The rules and regulations that govern the use of small uncrewed aircraft systems (UAS) are premised on how the Federal Aviation Administration (FAA) defines these machines and their operators. Under the law, a two-pound UAS is an aircraft, no different from a Cessna 172 or a Boeing 737.

In its official glossary of terms, FAA defines an aircraft as a “a device that is used or intended to be used for flight in the air.” There is no mention of its size, crew, range or mission—only that it is a mechanism that flies. Likewise, people who operate UAS are pilots, holding a credential granted by the FAA: the Remote Pilot In Command (RPIC) certificate.

The successful addition of UAS to the public worker’s toolbox will necessarily require the assumption of a new professional role, that of an aviator. To use a drone is to launch a flying machine into the most crowded and complex airspace system in the world.
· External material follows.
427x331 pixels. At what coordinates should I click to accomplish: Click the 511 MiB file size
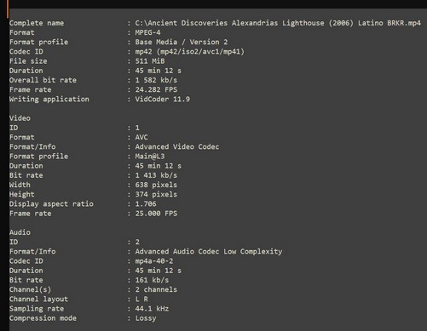click(x=150, y=61)
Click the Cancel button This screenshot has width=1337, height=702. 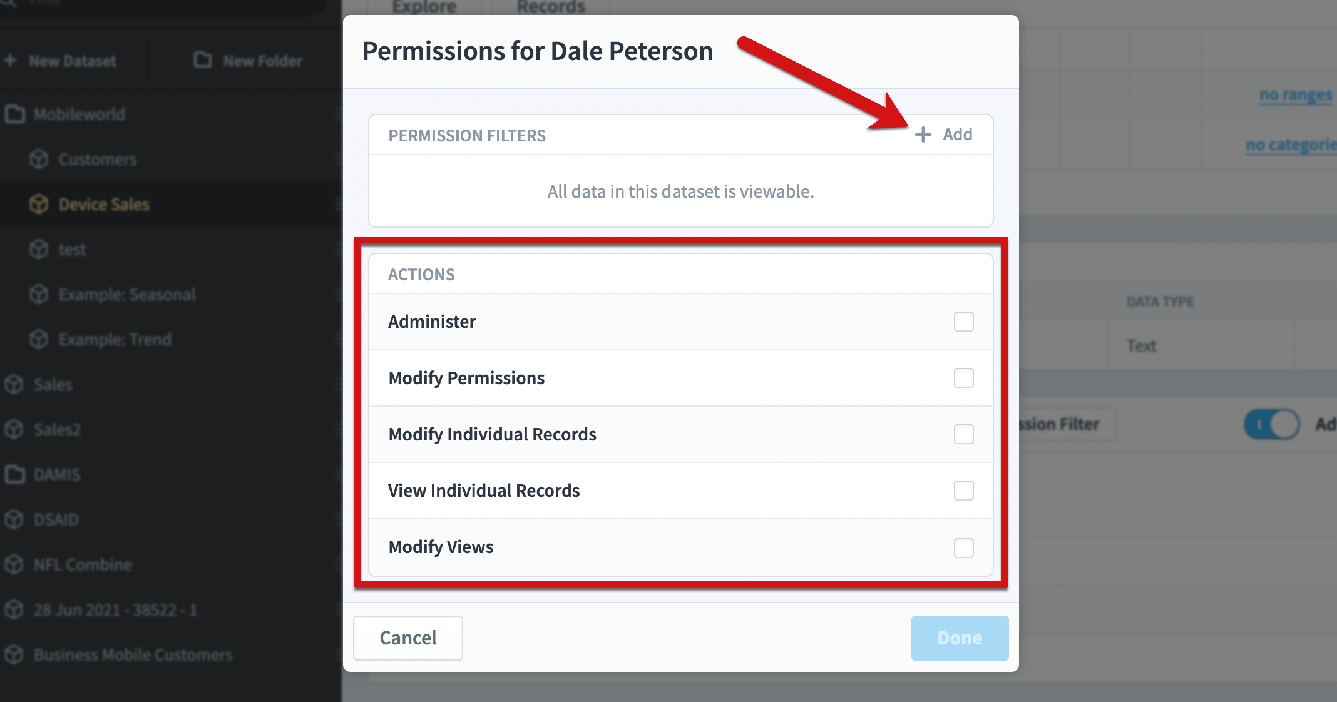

In operating a drone or contracting for drone services, public sector employees must understand and follow established rules and regulations, not just as individuals but as representatives of their employers, be they private firms or government agencies. Compliance not only protects other airspace users and people on the ground, but also the future potential of UAS technology and its benefits to society at large. This is true whether the government worker is the pilot or contracts for drone services: the worker’s employer will face civil liability if a contractor violates the rules and commits some action that results in a loss.

This article explains how the commercial applications of UAS are regulated by the FAA, which has exclusive domain over the National Airspace System (NAS). It clarifies the role of state and local governments in regulating drone operations, and offers examples of important legal considerations that government agencies should consider regarding the use of UAS, including trespass and nuisance, constitutional constraints and temporary regulations that are likely to be enforced during emergencies.

COMMERCIAL VS. RECREATIONAL OPERATIONS

When the first small, civil UAS took flight in the early 2010s, the Federal Aviation Regulations (FARs) did not even contemplate their existence. Therefore, the pioneers who built and piloted those early, hand-built machines drew upon the long tradition of aeromodeling—radio-controlled airplanes and helicopters—in the United States for regulatory guidance.

The first amateur radio-controlled flying competitions were held in the late 1930s, under the auspices of the Academy of Model Aeronautics (AMA). The organization still exists today as the national governing body for the hobby of model aviation, with 200,000 members and 2,500 affiliated flying sites nationwide. Over the past 80 years, the AMA has developed a robust safety program and amply demonstrated effective self-regulation of the community it serves.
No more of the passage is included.